Data items:

━━━━━━━━━━━━━━━━━━━━

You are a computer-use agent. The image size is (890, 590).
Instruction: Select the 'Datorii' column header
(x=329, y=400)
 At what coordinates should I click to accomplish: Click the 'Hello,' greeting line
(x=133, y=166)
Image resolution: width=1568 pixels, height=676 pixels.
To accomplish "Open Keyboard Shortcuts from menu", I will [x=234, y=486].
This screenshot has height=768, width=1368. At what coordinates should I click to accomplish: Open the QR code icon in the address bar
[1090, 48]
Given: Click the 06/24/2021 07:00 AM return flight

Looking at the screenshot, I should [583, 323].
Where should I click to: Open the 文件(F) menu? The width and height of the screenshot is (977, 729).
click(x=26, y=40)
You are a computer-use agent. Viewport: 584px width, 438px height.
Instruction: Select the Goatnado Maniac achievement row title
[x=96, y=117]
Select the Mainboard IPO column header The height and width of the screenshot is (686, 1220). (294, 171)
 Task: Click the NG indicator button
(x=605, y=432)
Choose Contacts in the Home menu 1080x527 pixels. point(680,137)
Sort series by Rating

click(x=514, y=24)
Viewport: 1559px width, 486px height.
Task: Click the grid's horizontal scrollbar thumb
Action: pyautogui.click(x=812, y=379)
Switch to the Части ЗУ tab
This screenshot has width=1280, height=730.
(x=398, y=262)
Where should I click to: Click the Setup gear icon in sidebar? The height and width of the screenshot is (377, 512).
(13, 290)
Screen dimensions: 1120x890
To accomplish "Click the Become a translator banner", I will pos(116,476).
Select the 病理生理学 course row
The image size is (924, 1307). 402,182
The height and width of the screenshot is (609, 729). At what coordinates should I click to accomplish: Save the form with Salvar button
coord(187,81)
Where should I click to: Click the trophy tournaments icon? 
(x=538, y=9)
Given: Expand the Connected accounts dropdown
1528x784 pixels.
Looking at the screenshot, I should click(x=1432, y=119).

━━━━━━━━━━━━━━━━━━━━

Task requirements => Among the entries, how many lines include the word "agent"? Answer with only the number.

Answer to this problem => 2